Quincy is a small resource-based town in northeastern California. For fifteen years, the area (of about 2.3 million acres) had been the subject of raging controversies among environmentalists, logging companies, and the government. Finally, in 1992, a county supervisor, an environmental activist, and a senior executive from one of the largest logging companies, began a series of meetings at the Quincy Library to try and devise a compromise plan that could be supported by all stakeholder groups.
As word of these meetings spread, more and more people became involved, until representatives of most of the interest groups were attending. By the end of 1993, the Quincy Library Group (QLG), as it had become known by then, had developed a plan that was widely accepted within the region. When the Forest Service refused to implement this plan, it was taken to Washington, D.C., where Congress passed the Quincy Library Group Forest Recovery and Economic Stability Act in 1997; and the Senate, somewhat reluctantly, approved funding in 1998.
The success of the QLG provided an important turning-point in many analysts’ thinking about environmental decision-making as it showed that, when the benefits of cooperation are sufficient, antagonistic groups with seemingly inconsistent agendas may be able to reach consensus - even in the absence of government inducements. Subsequently, a huge literature has developed (i) to analyze the conditions under which collaborative decisions will be reached; and (ii) to enquire whether such decisions can be expected to be socially desirable.

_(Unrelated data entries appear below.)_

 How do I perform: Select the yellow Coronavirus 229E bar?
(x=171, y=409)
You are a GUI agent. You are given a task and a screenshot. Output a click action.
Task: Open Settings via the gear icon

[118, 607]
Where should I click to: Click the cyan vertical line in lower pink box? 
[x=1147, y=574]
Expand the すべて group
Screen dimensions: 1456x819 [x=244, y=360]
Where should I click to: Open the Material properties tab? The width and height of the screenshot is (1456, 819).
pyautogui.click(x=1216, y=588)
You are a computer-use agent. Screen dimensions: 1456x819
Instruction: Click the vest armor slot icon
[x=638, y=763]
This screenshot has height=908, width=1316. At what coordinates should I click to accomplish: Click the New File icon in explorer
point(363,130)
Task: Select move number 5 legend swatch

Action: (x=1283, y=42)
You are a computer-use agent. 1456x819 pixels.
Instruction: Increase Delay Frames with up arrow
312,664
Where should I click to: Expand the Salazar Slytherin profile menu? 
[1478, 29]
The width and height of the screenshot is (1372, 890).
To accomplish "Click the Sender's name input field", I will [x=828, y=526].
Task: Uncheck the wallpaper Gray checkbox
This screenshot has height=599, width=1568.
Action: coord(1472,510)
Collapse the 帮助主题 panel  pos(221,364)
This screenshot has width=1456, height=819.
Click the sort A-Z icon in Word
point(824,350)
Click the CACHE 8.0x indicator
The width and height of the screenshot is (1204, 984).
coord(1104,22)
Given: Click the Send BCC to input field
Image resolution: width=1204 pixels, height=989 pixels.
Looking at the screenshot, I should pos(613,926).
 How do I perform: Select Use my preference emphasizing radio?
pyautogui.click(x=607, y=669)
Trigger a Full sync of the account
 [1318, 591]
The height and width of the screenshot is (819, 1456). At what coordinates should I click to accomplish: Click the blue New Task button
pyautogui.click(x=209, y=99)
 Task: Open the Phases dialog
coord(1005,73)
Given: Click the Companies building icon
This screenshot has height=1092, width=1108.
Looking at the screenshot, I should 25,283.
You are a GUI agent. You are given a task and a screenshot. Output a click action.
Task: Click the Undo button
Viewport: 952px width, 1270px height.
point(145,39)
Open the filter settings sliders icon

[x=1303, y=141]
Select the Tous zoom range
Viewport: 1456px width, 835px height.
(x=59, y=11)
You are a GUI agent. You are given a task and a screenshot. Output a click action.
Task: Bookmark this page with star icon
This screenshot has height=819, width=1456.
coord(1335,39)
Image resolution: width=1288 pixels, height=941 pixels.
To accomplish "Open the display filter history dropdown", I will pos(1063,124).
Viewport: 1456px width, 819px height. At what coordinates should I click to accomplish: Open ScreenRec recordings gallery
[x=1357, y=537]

Also, numerous voluntary associations similar to the QLG have developed in the environmental field. The Applegate Partnership was formed by an environmentalist and a logger who were trying to resolve the lengthy legal and political battles that had created gridlock in the Applegate watershed of southwestern Oregon. The Whiskey Creek Group is a coalition of wilderness users who were concerned about delays in the preparation of a management plan for four wilderness areas in California’s Sierra Nevada. An informal group composed of representatives of state and federal governments, environmental groups, and farmers has been meeting since 1996 to resolve disputes between environmentalists and farmers concerning the use of the Platte River in Wyoming, Colorado, and Nebraska. And environmentalists and farmers in the Brownsville region of Texas formed an informal committee to respond to the Environmental Protection Agency’s decision to protect the aplomado falcon by banning many of the pesticides used on cotton fields.
What the success of these groups, and many others like them, suggest is that it is not necessary that environmental decisions be made by centralized, government agencies. In the same way that you and your significant other are able to agree what color the living room should be or where you should go for your annual vacation, maybe environmentalists, recreationists, and developers can negotiate how a river or national forest should be managed.